(Saved entries)

=== Begin Enclosure ===

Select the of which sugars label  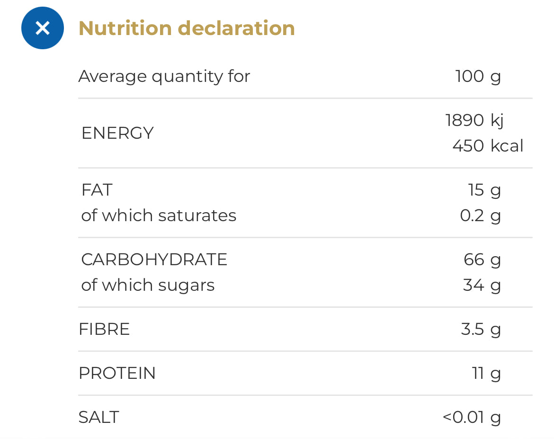pyautogui.click(x=148, y=286)
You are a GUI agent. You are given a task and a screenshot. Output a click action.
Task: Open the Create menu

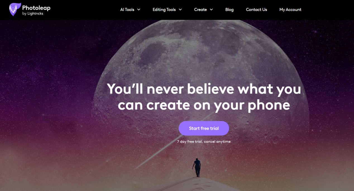(x=200, y=10)
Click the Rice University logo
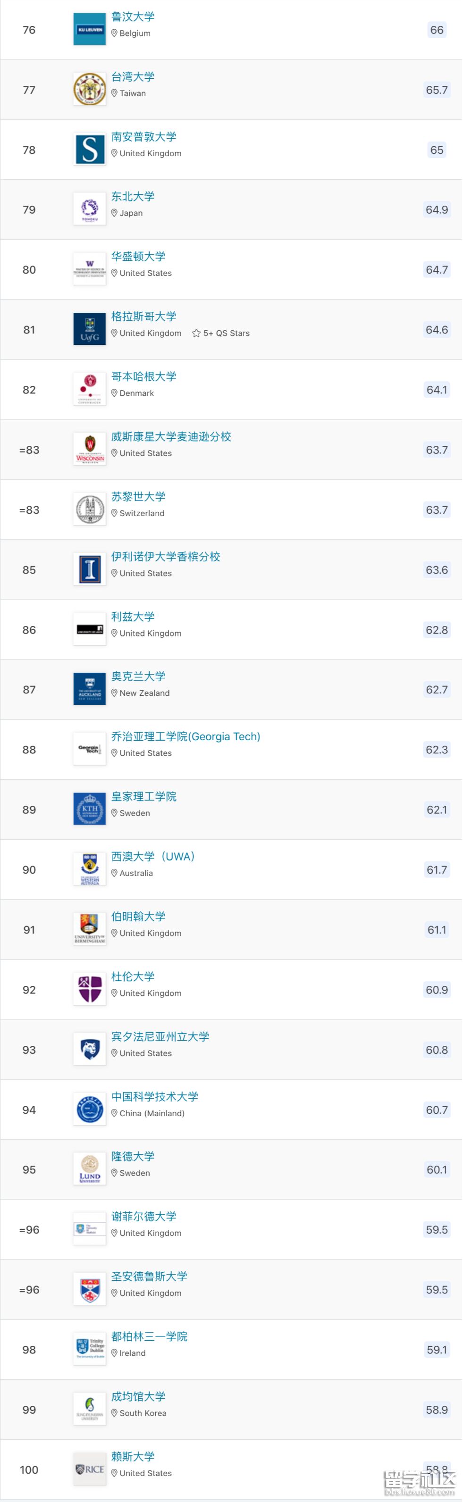The width and height of the screenshot is (463, 1502). pos(89,1469)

=== End Enclosure ===

◆ What needs to be done
All lines from the one containing "You are a GUI" through the final line of the entries above are to be copied exactly; the pictures are not.

◆ Result
You are a GUI agent. You are given a task and a screenshot. Output a click action.
Task: Open the Create menu

(x=200, y=10)
Click the Rice University logo
The width and height of the screenshot is (463, 1502). pos(89,1469)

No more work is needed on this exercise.